The entries below need to be written out exactly, with no pictures included.

◇ ◇ ◇ ◇ ◇ ◇ ◇

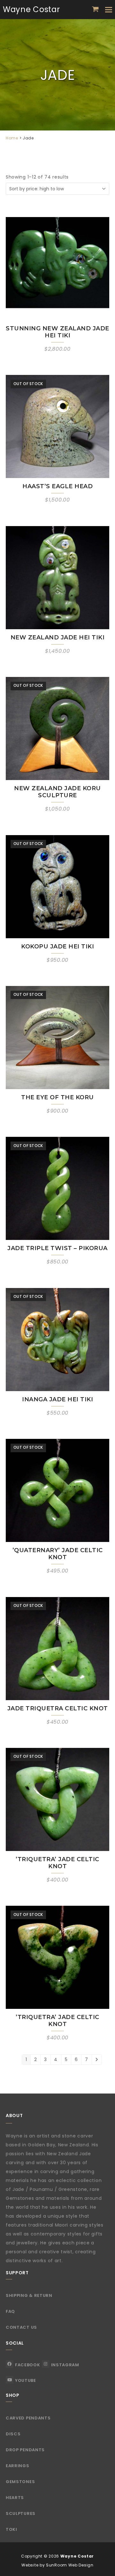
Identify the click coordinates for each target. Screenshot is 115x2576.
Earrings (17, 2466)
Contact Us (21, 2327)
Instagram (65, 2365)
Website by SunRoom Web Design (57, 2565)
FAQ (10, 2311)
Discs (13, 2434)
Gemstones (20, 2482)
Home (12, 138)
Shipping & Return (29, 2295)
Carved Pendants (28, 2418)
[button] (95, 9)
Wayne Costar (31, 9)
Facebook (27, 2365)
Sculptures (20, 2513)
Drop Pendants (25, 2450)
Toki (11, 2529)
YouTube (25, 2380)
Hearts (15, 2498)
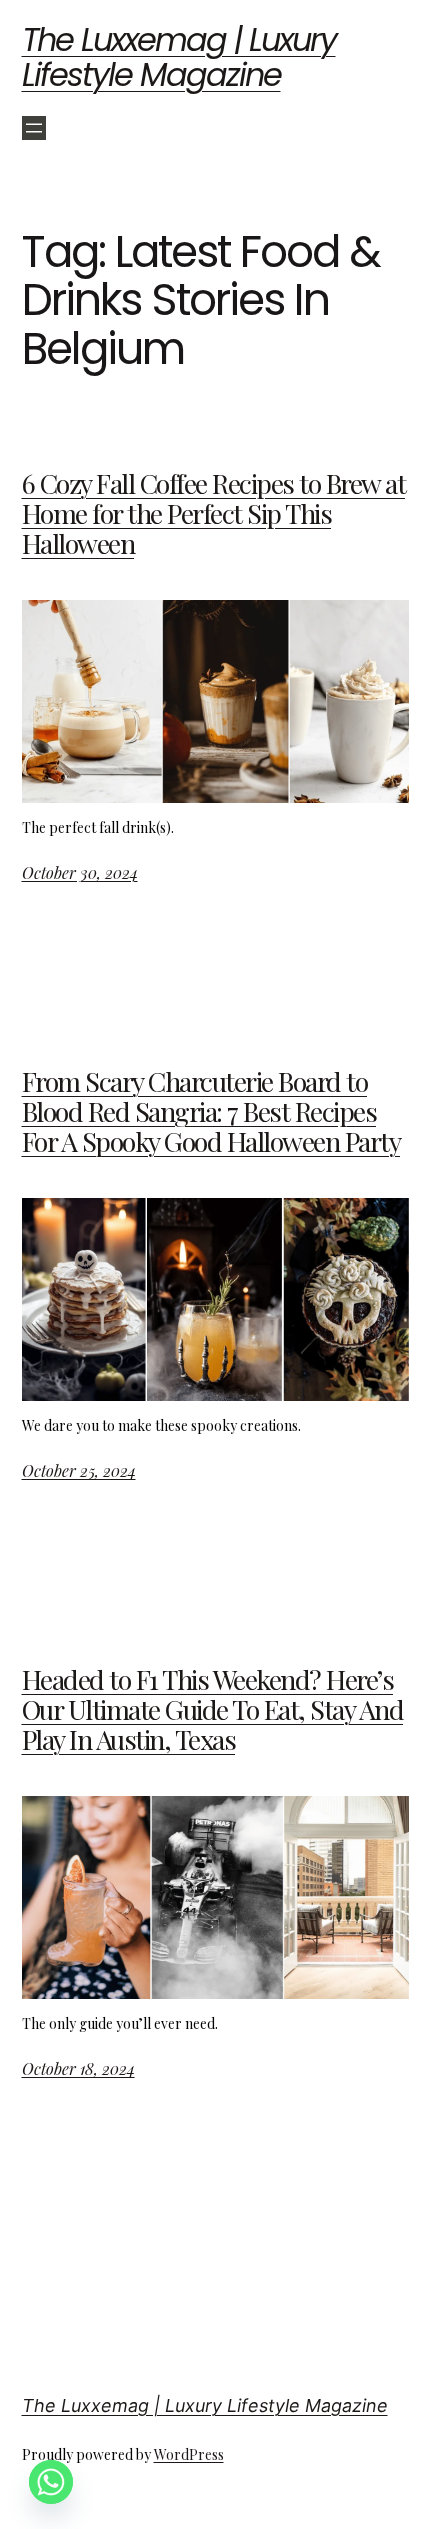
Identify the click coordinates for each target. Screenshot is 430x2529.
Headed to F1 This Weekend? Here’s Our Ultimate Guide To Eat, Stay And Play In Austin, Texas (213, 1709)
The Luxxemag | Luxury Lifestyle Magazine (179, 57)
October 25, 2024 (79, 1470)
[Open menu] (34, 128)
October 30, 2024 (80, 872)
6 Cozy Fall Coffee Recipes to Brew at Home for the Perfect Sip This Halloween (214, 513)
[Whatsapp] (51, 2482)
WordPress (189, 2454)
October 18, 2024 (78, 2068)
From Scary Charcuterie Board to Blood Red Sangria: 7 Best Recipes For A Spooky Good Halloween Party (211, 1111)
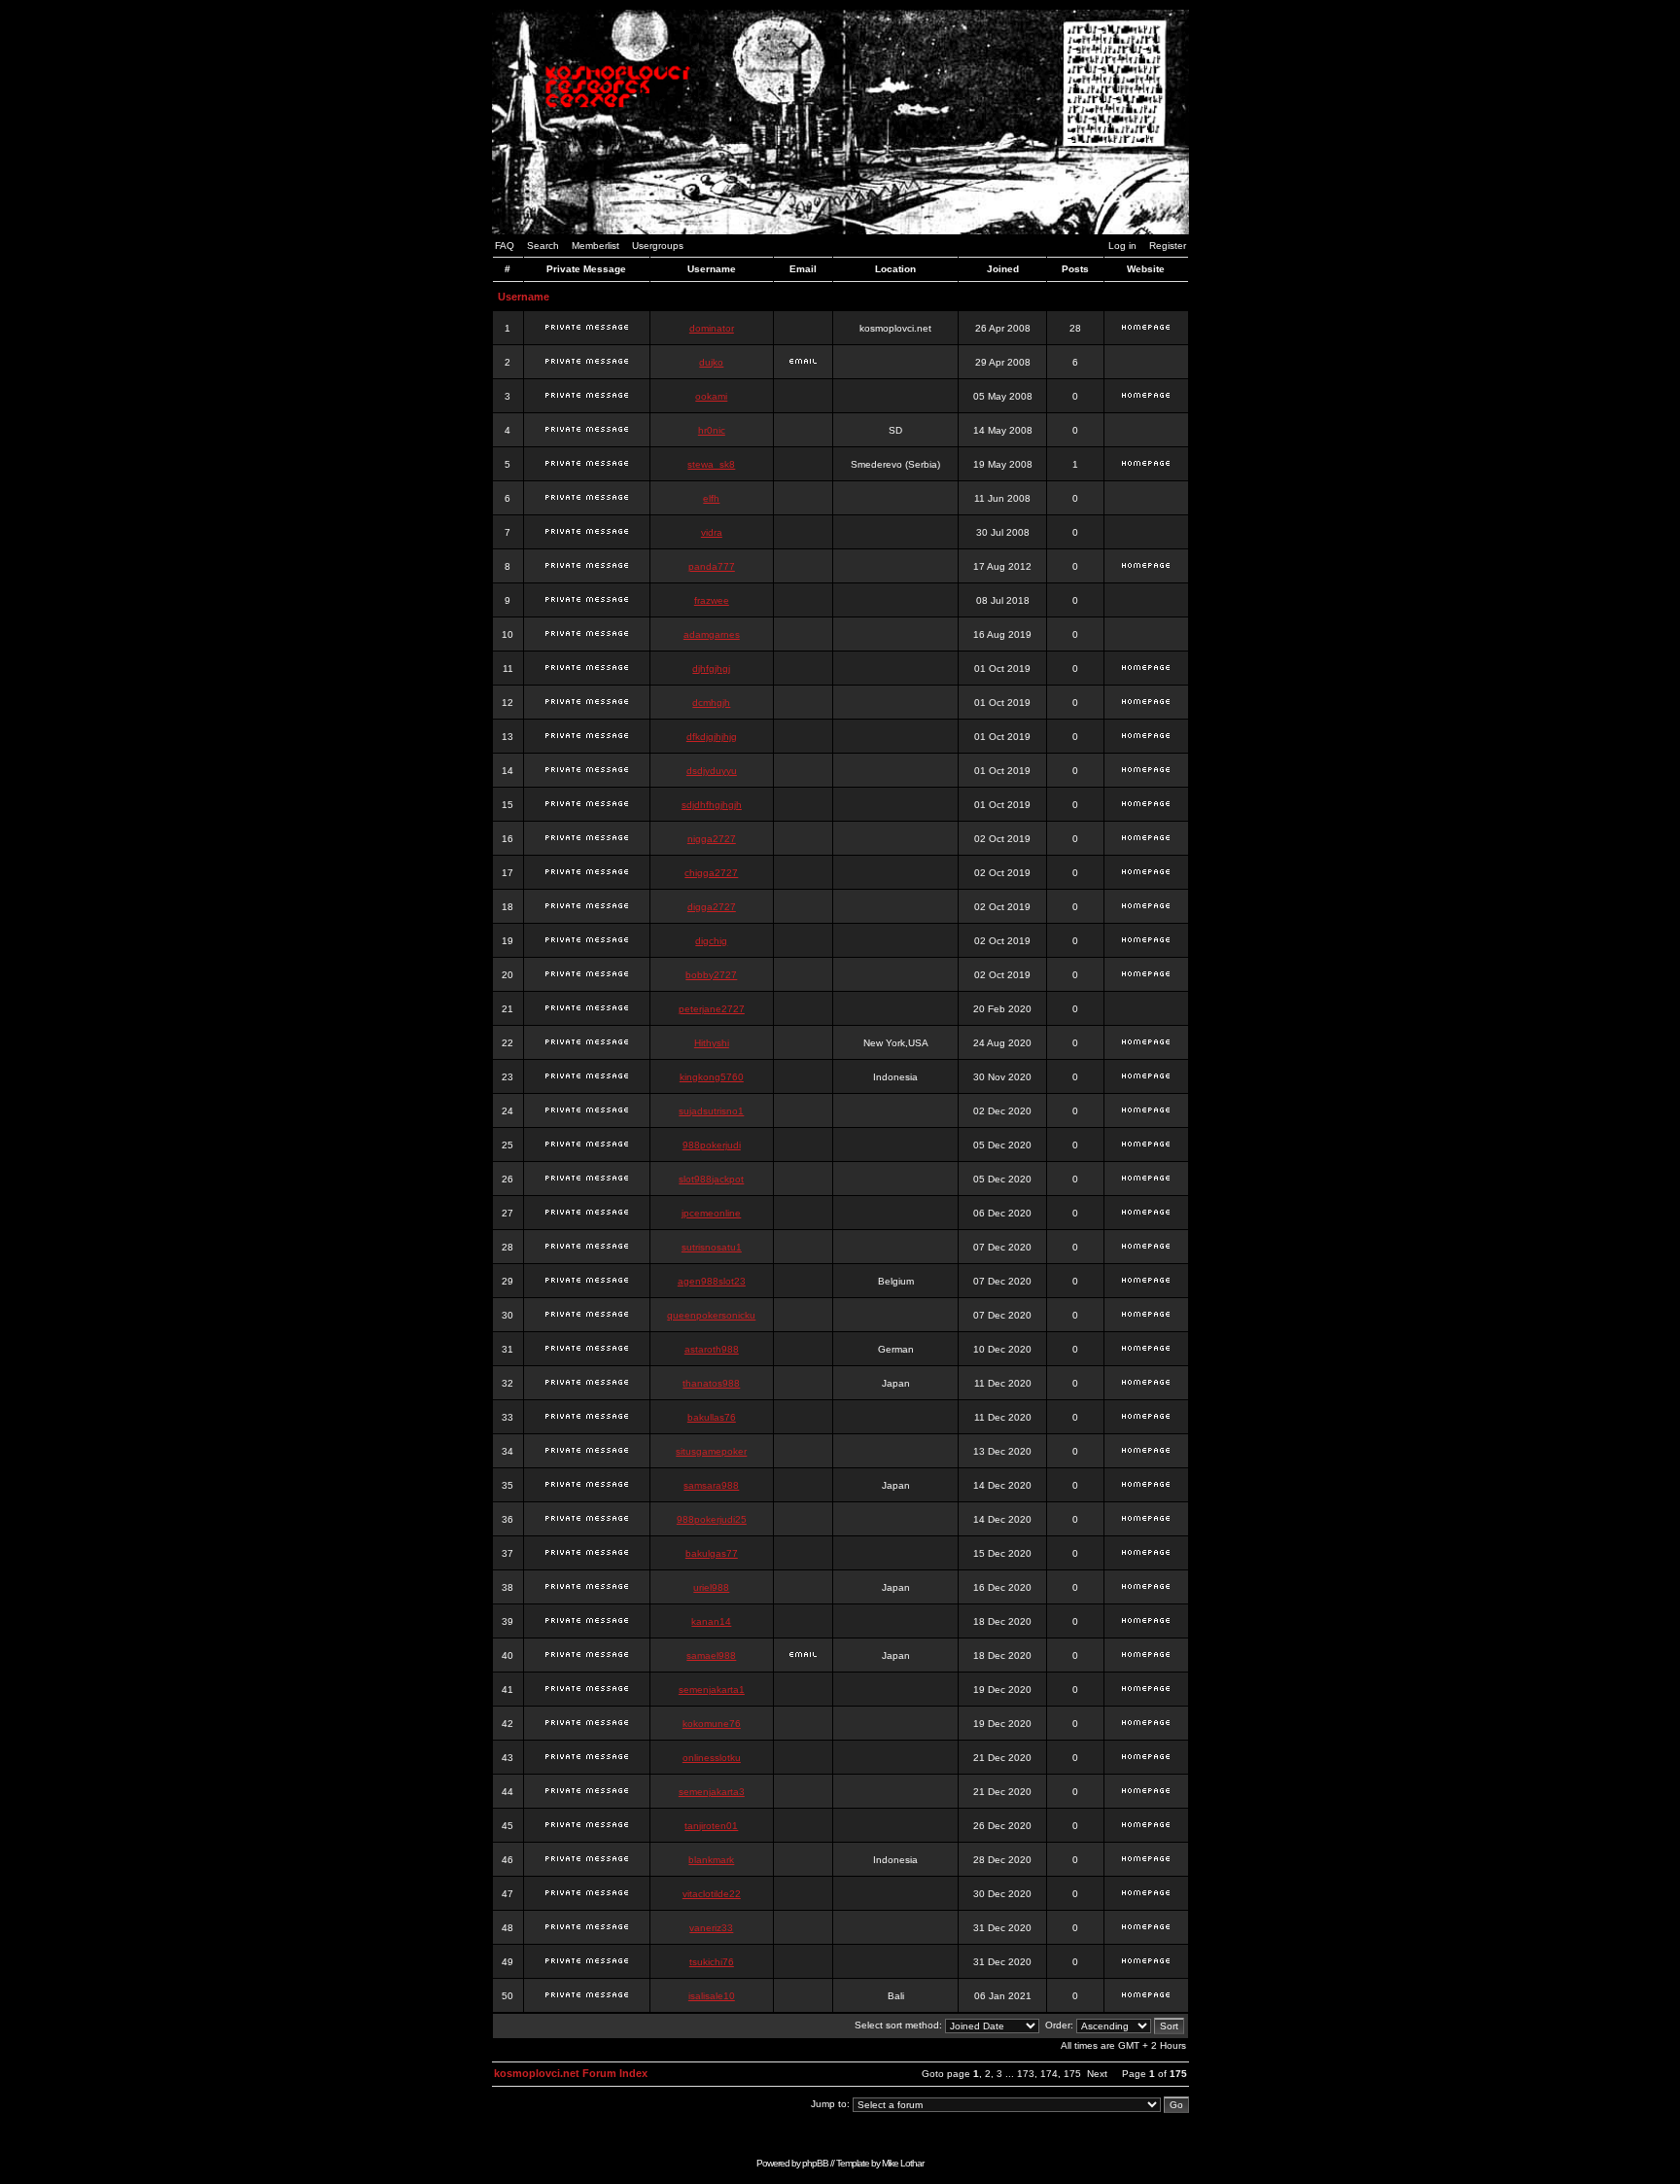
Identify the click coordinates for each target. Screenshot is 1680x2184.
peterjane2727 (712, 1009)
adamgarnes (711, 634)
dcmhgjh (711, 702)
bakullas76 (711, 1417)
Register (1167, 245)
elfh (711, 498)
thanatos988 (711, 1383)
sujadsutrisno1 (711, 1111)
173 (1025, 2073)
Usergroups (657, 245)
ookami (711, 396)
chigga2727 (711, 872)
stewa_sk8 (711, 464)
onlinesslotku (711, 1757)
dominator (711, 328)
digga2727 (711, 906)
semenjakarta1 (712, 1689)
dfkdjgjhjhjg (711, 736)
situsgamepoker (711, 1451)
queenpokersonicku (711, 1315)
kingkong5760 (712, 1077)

◇ ◇ ◇ ◇ ◇ ◇ ◇

Task answer
Identify the click coordinates for each target. Screenshot is 115x2576.
Earrings (17, 2466)
Contact Us (21, 2327)
Instagram (65, 2365)
Website by SunRoom Web Design (57, 2565)
FAQ (10, 2311)
Discs (13, 2434)
Gemstones (20, 2482)
Home (12, 138)
Shipping & Return (29, 2295)
Carved Pendants (28, 2418)
[button] (95, 9)
Wayne Costar (31, 9)
Facebook (27, 2365)
Sculptures (20, 2513)
Drop Pendants (25, 2450)
Toki (11, 2529)
YouTube (25, 2380)
Hearts (15, 2498)
Identify the click coordinates for each target. Screenshot is 430x2529.
Headed to F1 This Weekend? Here’s Our Ultimate Guide To Eat, Stay And Play In Austin, Texas (213, 1709)
The Luxxemag | Luxury Lifestyle Magazine (179, 57)
October 25, 2024 (79, 1470)
[Open menu] (34, 128)
October 30, 2024 (80, 872)
6 Cozy Fall Coffee Recipes to Brew at Home for the Perfect Sip This Halloween (214, 513)
[Whatsapp] (51, 2482)
WordPress (189, 2454)
October 18, 2024 (78, 2068)
From Scary Charcuterie Board to Blood Red Sangria: 7 Best Recipes For A Spooky Good Halloween Party (211, 1111)
Identify the click coordinates for each target. Screenshot is 1680x2184.
peterjane2727 (712, 1009)
adamgarnes (711, 634)
dcmhgjh (711, 702)
bakullas76 (711, 1417)
Register (1167, 245)
elfh (711, 498)
thanatos988 (711, 1383)
sujadsutrisno1 (711, 1111)
173 (1025, 2073)
Usergroups (657, 245)
ookami (711, 396)
chigga2727 (711, 872)
stewa_sk8 (711, 464)
onlinesslotku (711, 1757)
dominator (711, 328)
digga2727 (711, 906)
semenjakarta1 (712, 1689)
dfkdjgjhjhjg (711, 736)
situsgamepoker (711, 1451)
queenpokersonicku (711, 1315)
kingkong5760 (712, 1077)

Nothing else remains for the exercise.